One of the keys to any successful negotiation is confident bidding. If you are assertive and look like you believe what you are saying then the other party may believe that you mean what you say. If you are anxious, hesitant or evasive then the other side won’t believe you and are likely to exert pressure on you to get more of what they want.

This is the story of the Euro crisis in a nutshell, and the latest vote in the German Parliament to endorse a rescue package will not alter this dynamic in anything other than the short term.

The financial markets do not believe that the Eurozone governments and the ECB are really willing or able to ensure that struggling economies like Greece will honour their huge sovereign debts. This is particularly so with regard to Greece. Market sentiment seems much less concerned with Ireland now, Spain and Portugal are seen to be making headway in solving their problems, and Italy is not seen as quite such a basket case.

The doubts about Greece are partly caused by prevarication within the Eurozone itself. Every time the Eurozone Governments avoid dealing with the issue or pass the buck to the ECB these concerns are intensified and market panic ensues. It is fine that the German Bunderstag has endorsed the expansion of the EFSF rescue fund available for buying debt bonds from Eurozone governments including Greece. However, other countries still have to endorse the package, so the markets remain sceptical of the outcome, and will continue to demand sky-high yields from government bonds in the meantime, or avoid buying them – both of which enhance the prospects of a default.

The same thing happens every time Greece is let off the hook in regard to its lacklustre pursuit of austerity policies. Greece has not been convincing in attempts to collect taxes, reduce public sector costs or reform its banking system. Yet it is still receiving further tranches of the 105 million Euro bailout fund offered in May by the Eurozone and IMF. Despite the visit of an auditing “Troika” last week to check on Greek compliance with its austerity targets, Greece knows that the Eurozone and the IMF cannot deny it funds at the moment without precipitating a debt crisis, and the Markets know that too, which causes market anxiety as to whether there is sufficient will to implement the measures required to avoid a default.

It is clear to the Markets that in reality there is going to be a default unless Germany writes a blank cheque to underwrite sovereign debt in Greece and other affected countries (which is politically impossible), so the Markets just don’t believe any half way house measures which are taken in the interim.

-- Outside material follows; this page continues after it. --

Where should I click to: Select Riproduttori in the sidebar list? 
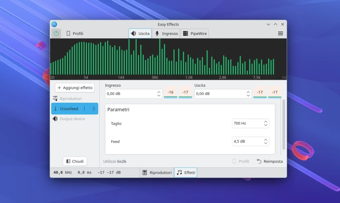(70, 99)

In negotiating parlance these are “bids” that have no credibility.

So, the only thing that will bring this saga to a close is if “bids” by the Eurozone countries and the ECB are seen to be credible. If Germany will not underwrite all the debt at issue, and it is politically unthinkable for Greece to leave the Euro, then the only other alternative is to reduce Greek debt by way of an “orderly” default. For this to happen, the foreign banks that would suffer from such a default must be recapitalised so that they can withstand the shock. At that point there can be a reduction of Greek debt without causing turmoil in the markets. If Greek debt is reduced voluntarily by say, 50%, then it becomes much more plausible that it will ultimately be payable. Then the markets will start to believe that this is possible, and be more prepared to “accept” the proposals of Eurozone governments to bring this about…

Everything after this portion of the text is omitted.